-- Exercise requirements --
Please rewrite the listing from the line containing "Tap the bold keyword then" down to the line containing "Screen dimensions: 508x397 tap(130, 296)", both included and with the requests kept, and give nothing else. Multiply every coordinate in the answers by 0.3, rounding to whole numbers with halves going up.

-- Material for this exercise --
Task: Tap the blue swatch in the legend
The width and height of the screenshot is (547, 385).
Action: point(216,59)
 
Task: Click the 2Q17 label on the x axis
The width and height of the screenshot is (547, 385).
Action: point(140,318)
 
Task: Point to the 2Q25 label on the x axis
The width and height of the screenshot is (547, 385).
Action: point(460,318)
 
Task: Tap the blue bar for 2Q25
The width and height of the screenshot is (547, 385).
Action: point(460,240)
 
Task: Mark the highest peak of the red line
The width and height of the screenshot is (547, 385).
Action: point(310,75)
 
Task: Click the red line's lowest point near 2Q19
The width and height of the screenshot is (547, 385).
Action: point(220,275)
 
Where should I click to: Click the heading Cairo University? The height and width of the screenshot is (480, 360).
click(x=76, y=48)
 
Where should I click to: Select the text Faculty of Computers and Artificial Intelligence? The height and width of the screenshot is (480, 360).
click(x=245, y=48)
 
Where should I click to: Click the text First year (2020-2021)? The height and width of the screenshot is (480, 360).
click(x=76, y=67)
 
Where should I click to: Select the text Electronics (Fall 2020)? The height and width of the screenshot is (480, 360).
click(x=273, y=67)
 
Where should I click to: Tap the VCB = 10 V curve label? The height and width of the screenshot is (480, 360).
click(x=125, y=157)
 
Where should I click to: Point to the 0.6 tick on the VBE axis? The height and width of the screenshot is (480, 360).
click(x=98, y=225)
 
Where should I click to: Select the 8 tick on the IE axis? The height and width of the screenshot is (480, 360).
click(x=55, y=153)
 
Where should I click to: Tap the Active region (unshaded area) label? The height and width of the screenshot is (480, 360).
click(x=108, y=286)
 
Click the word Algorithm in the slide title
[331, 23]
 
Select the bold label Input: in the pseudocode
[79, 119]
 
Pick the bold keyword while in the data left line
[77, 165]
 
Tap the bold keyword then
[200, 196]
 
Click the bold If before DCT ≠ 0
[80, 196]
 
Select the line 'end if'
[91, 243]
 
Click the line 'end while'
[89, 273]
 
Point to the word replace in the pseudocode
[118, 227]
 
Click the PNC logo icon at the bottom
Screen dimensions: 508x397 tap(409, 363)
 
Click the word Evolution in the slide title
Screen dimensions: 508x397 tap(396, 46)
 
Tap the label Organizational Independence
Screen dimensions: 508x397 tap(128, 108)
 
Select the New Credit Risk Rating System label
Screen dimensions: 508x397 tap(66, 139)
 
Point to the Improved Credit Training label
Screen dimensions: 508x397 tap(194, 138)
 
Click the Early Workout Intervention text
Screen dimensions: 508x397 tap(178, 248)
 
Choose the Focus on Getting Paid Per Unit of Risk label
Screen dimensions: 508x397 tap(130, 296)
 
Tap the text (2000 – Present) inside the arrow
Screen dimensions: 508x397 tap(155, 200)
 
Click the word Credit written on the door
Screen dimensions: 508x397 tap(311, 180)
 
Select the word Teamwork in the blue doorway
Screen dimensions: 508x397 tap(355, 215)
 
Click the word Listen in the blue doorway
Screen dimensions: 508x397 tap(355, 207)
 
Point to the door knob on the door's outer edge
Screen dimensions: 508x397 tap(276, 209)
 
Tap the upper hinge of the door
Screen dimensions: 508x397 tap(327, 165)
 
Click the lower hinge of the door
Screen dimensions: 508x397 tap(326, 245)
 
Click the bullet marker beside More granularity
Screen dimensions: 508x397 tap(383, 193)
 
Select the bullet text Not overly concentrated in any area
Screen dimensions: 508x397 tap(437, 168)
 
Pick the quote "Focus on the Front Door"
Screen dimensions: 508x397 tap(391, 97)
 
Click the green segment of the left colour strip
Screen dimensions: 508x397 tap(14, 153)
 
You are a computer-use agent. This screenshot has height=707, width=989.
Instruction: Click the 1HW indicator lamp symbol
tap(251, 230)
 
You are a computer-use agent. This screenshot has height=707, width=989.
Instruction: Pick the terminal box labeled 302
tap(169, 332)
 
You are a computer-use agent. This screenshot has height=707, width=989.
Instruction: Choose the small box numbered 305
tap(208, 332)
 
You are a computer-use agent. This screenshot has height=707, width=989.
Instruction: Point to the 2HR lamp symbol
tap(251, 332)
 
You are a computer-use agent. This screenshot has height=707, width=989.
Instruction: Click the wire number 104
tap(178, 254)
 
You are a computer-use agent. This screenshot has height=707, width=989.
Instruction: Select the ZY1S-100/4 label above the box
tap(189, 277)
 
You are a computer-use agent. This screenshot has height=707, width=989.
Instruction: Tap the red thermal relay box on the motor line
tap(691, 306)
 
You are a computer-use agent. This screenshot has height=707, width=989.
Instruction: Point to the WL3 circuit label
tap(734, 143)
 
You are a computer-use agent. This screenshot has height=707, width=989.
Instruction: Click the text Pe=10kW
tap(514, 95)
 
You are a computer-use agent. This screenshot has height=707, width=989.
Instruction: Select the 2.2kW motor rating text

-- Output of the task --
Tap the bold keyword then
[60, 59]
 
Click the bold If before DCT ≠ 0
[24, 59]
 
Select the line 'end if'
[27, 73]
 
Click the line 'end while'
[27, 82]
 
Point to the word replace in the pseudocode
[35, 68]
 
Click the PNC logo icon at the bottom
Screen dimensions: 508x397 tap(123, 109)
 
Click the word Evolution in the slide title
Screen dimensions: 508x397 tap(119, 14)
 
Tap the label Organizational Independence
Screen dimensions: 508x397 tap(38, 32)
 
Select the New Credit Risk Rating System label
Screen dimensions: 508x397 tap(20, 42)
 
Point to the Improved Credit Training label
Screen dimensions: 508x397 tap(58, 41)
 
Click the Early Workout Intervention text
Screen dimensions: 508x397 tap(53, 74)
 
Choose the Focus on Getting Paid Per Unit of Risk label
Screen dimensions: 508x397 tap(39, 89)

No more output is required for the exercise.